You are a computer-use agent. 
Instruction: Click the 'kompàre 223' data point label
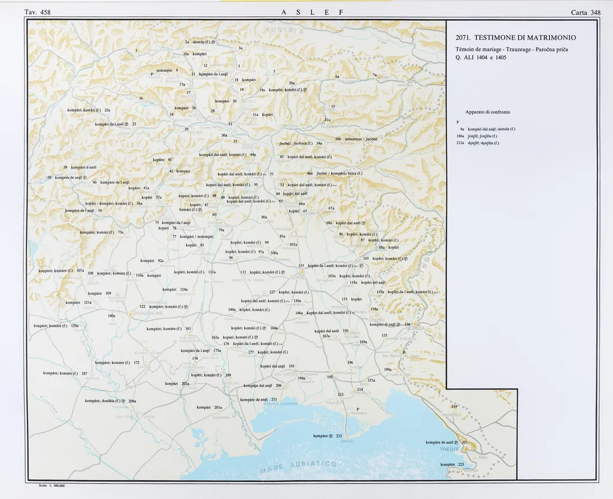452,465
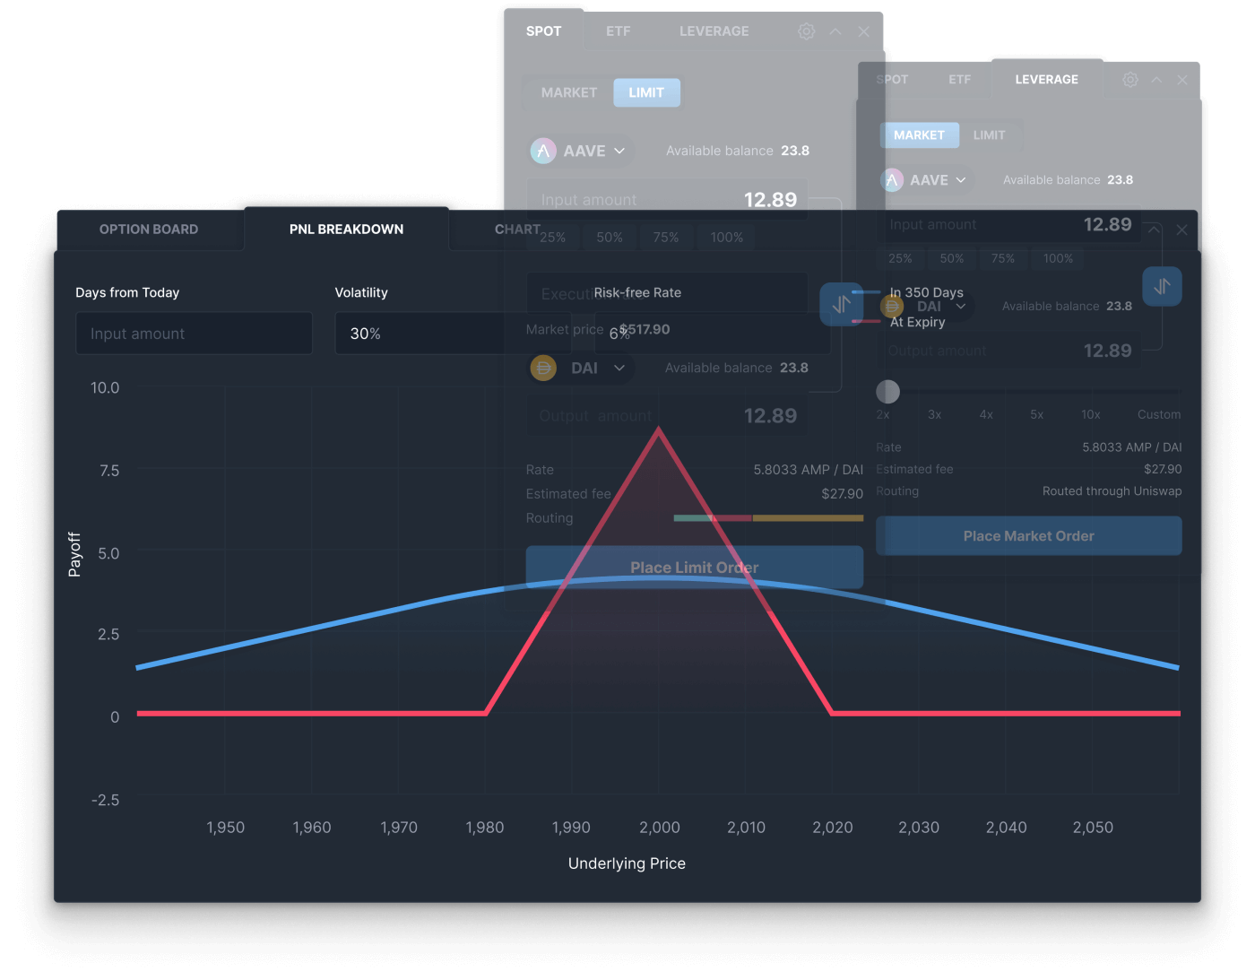The height and width of the screenshot is (980, 1255).
Task: Switch to the Option Board tab
Action: tap(149, 230)
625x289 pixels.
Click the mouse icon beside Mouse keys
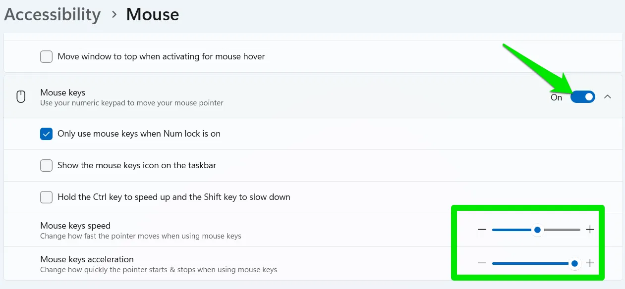click(21, 96)
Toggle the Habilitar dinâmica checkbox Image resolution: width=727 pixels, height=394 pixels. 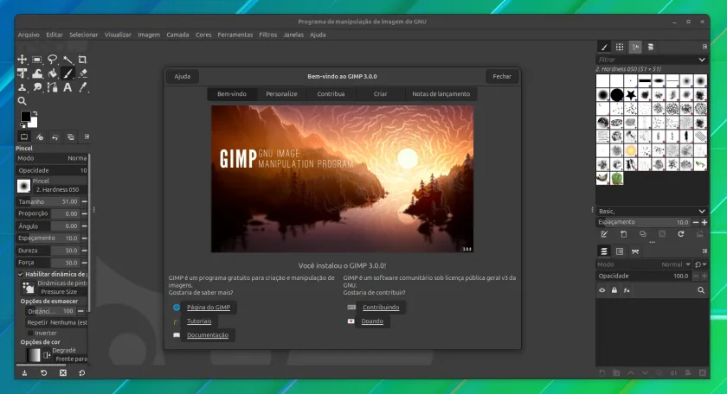[x=21, y=274]
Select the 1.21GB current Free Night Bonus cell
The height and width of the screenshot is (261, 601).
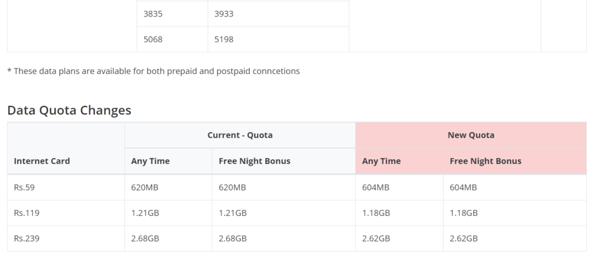283,213
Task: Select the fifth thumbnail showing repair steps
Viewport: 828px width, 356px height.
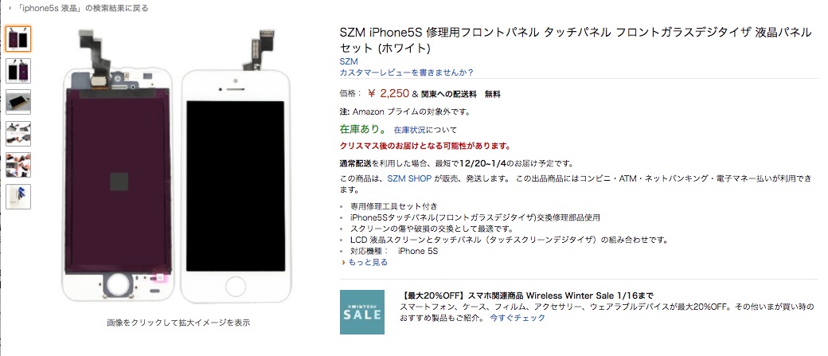Action: 18,165
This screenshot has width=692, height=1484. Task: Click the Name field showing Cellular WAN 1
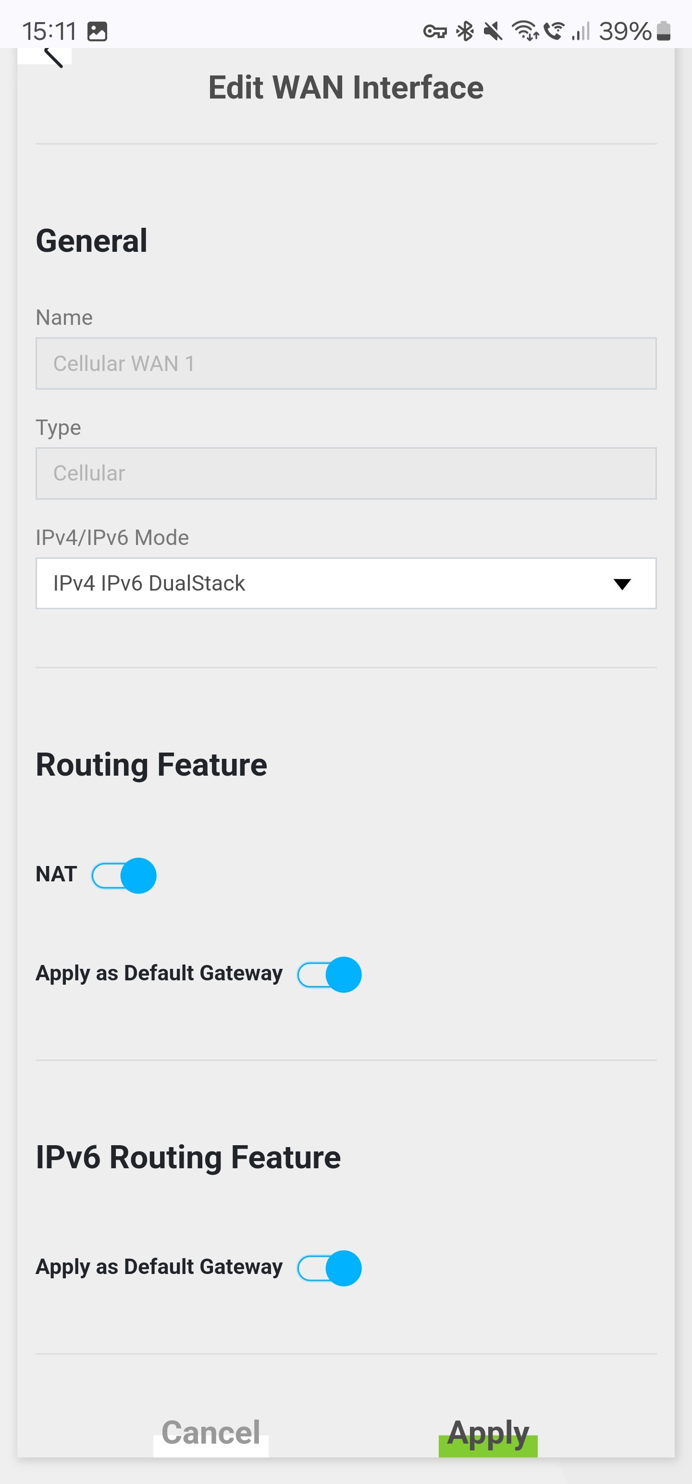coord(346,364)
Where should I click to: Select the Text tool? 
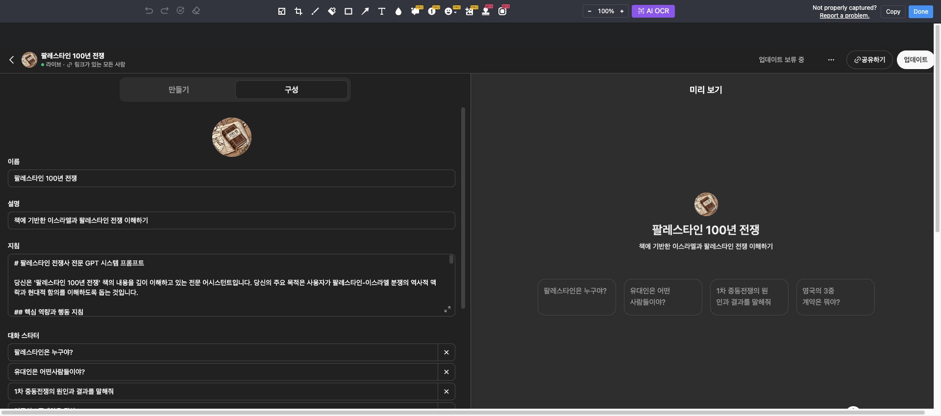pos(382,11)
══════
● Aim of the exercise: The lines from the one containing "This screenshot has" through the last line above are to be repeated exactly, and only those. Any pictures must be left out.

● Task result:
This screenshot has width=692, height=1484. Task: Click the Name field showing Cellular WAN 1
coord(346,364)
Where should I click to: Select the Text tool? 
pos(382,11)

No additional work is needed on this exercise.